Of course time travel happens through various means of transportation—weathered Norwegian freighters, river barges, donkeys on Santorini, mules with saddlebags full of mangos in the Pololu Valley, ten-seat planes to Key West, an Alpha Romeo convertible headed down to Big Sur, a trolley to Tijuana, the jaunty red Mont-Blanc Express. 

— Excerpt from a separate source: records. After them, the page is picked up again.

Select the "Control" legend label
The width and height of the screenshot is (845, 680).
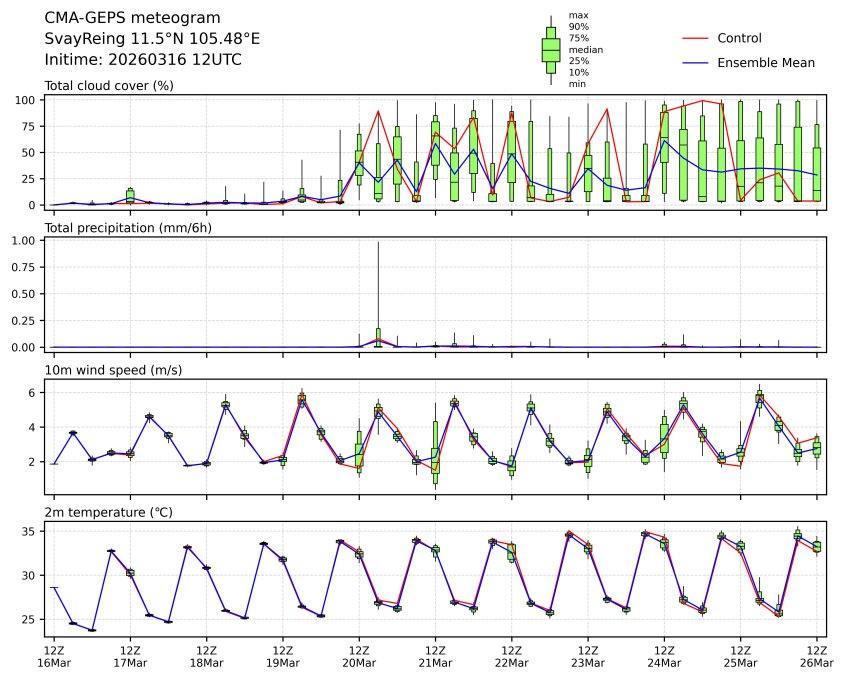pos(739,38)
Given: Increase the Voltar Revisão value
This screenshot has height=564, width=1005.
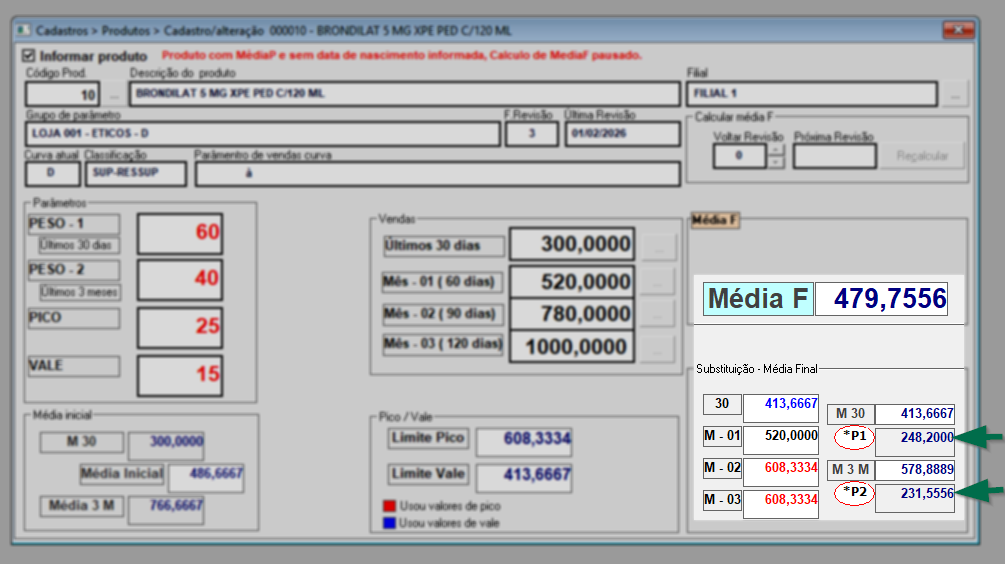Looking at the screenshot, I should [776, 151].
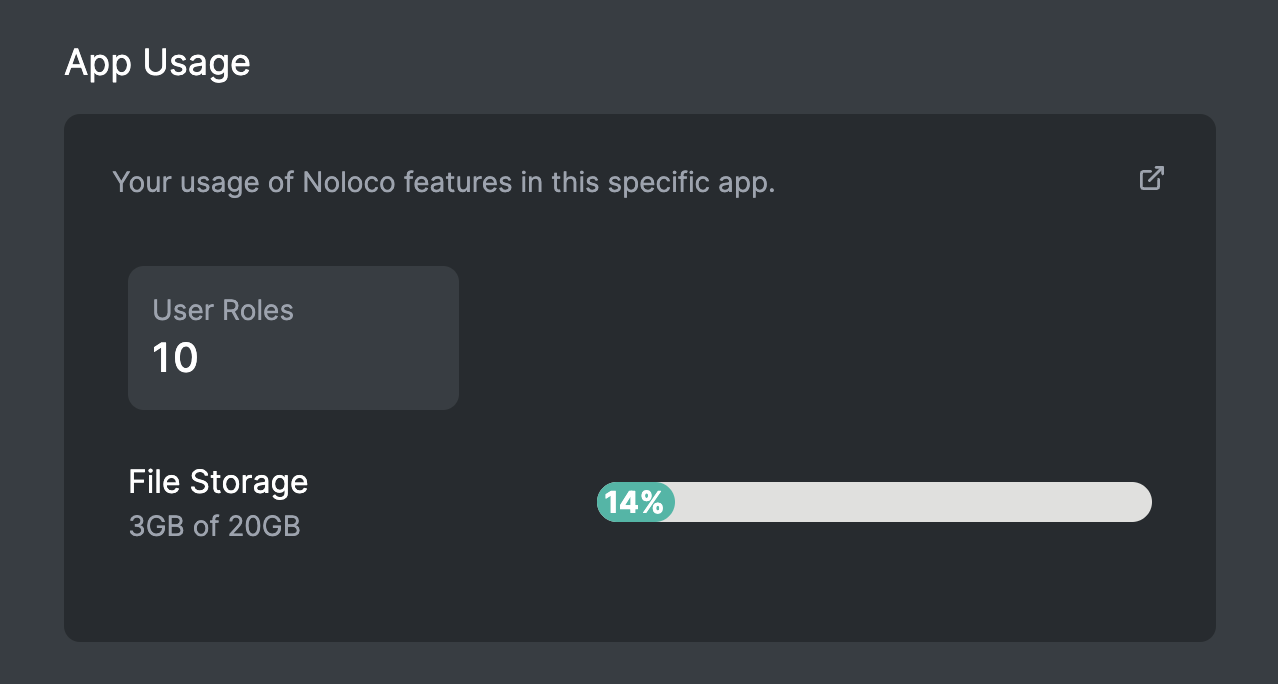Click the App Usage heading
The image size is (1278, 684).
(157, 63)
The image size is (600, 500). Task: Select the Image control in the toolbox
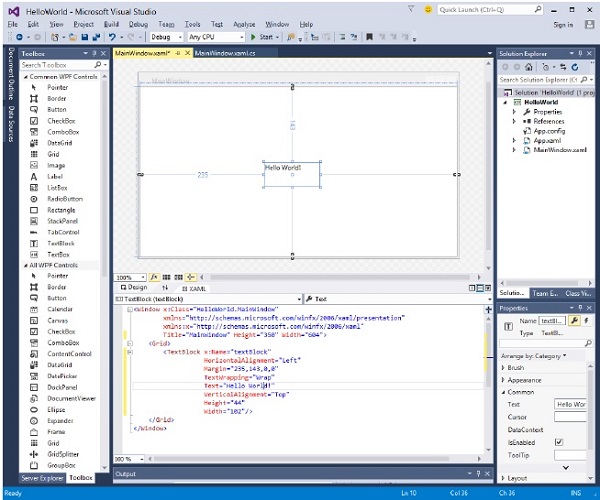pos(55,165)
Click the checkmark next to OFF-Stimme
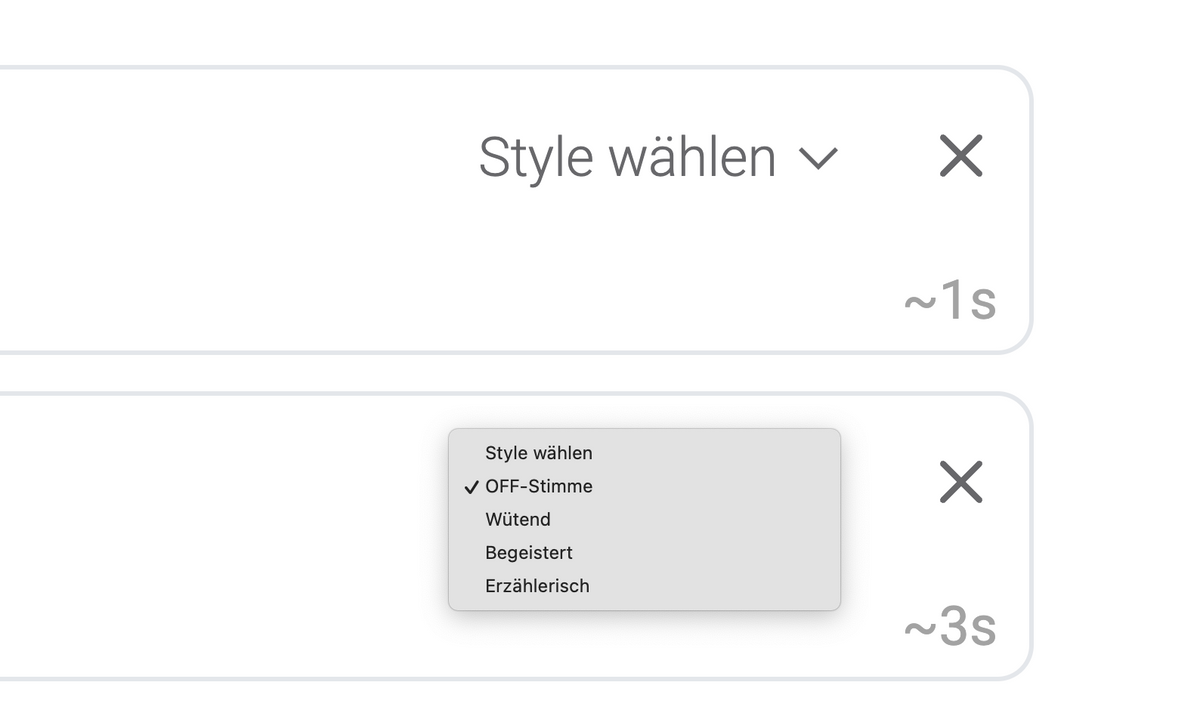Image resolution: width=1200 pixels, height=713 pixels. pos(472,487)
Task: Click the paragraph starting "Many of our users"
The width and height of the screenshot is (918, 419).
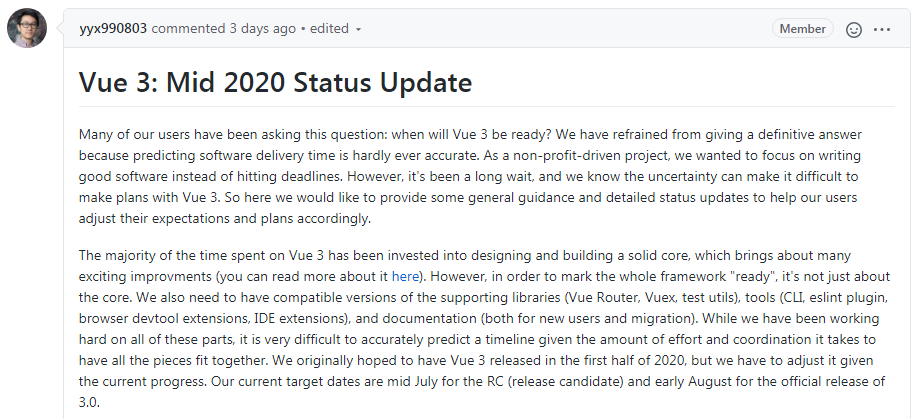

One virtual transporting element is songs that take one back instantly to a certain January or return to school or heartbreak in tenth grade or college or at thirty.  To a room looking out on a courtyard with stagnant pond, a phone call during a Canasta game, a mattress without bed frame lying on the floor, a bottle of lukewarm Green Hungarian.  Other sounds—the temple bell at Tassajara at first light (between the hot springs in the bathhouse and good coffee), or fading away into nothing at the gathering in the quad the week after 9/11.  The swoosh of sprinklers on long lazy summer lawns those years ago (when cakes were baked and roses cut and sheets hung out to dry on clotheslines with clean wooden clothespins).  The claxon of a taco truck.  Smells of resinous Aleppo pine in Mallorca ten years ago or piñon sap in the foothills above our house in Santa Fe more than fifty.  The sulfurous black smoke of the snakes lit and curling, ashen, in the back patio on the Fourth of July.  Tastes, importantly, like Proust's famous madeleine.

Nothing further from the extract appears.